▸ **Exercise goal**: The required output is the line that contains "Viewport: 687px width, 642px height." through the last line of the data, retyped verbatim and with nothing added.

▸ **Exercise inputs**:

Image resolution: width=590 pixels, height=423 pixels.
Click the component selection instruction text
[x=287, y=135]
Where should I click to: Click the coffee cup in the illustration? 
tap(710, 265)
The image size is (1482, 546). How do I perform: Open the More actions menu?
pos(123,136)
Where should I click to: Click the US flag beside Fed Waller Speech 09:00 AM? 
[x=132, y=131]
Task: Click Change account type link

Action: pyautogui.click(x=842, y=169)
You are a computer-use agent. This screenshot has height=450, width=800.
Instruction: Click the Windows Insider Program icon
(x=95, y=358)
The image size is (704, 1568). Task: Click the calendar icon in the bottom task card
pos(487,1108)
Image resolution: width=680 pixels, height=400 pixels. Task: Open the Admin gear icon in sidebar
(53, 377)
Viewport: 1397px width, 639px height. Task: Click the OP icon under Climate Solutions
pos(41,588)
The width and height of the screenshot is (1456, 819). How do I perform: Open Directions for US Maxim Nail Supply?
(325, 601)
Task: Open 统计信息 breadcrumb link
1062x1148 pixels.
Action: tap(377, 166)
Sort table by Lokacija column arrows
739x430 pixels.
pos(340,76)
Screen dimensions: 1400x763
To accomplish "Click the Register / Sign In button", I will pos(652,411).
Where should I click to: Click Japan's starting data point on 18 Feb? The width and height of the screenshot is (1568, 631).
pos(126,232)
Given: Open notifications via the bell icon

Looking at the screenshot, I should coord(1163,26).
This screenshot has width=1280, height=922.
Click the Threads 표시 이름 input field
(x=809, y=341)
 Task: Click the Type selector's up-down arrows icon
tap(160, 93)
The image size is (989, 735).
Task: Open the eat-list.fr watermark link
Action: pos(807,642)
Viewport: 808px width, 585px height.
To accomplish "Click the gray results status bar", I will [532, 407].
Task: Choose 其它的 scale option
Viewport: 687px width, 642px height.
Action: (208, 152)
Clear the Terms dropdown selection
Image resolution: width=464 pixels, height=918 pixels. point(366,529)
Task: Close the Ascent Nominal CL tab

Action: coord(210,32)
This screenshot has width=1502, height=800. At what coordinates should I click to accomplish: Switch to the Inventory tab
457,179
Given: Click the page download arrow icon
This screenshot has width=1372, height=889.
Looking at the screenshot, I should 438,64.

▸ **Result for this exercise**:
Viewport: 687px width, 642px height.
Action: (208, 152)
Clear the Terms dropdown selection
Image resolution: width=464 pixels, height=918 pixels. point(366,529)
Task: Close the Ascent Nominal CL tab

Action: coord(210,32)
This screenshot has width=1502, height=800. At what coordinates should I click to accomplish: Switch to the Inventory tab
457,179
Given: Click the page download arrow icon
This screenshot has width=1372, height=889.
Looking at the screenshot, I should 438,64.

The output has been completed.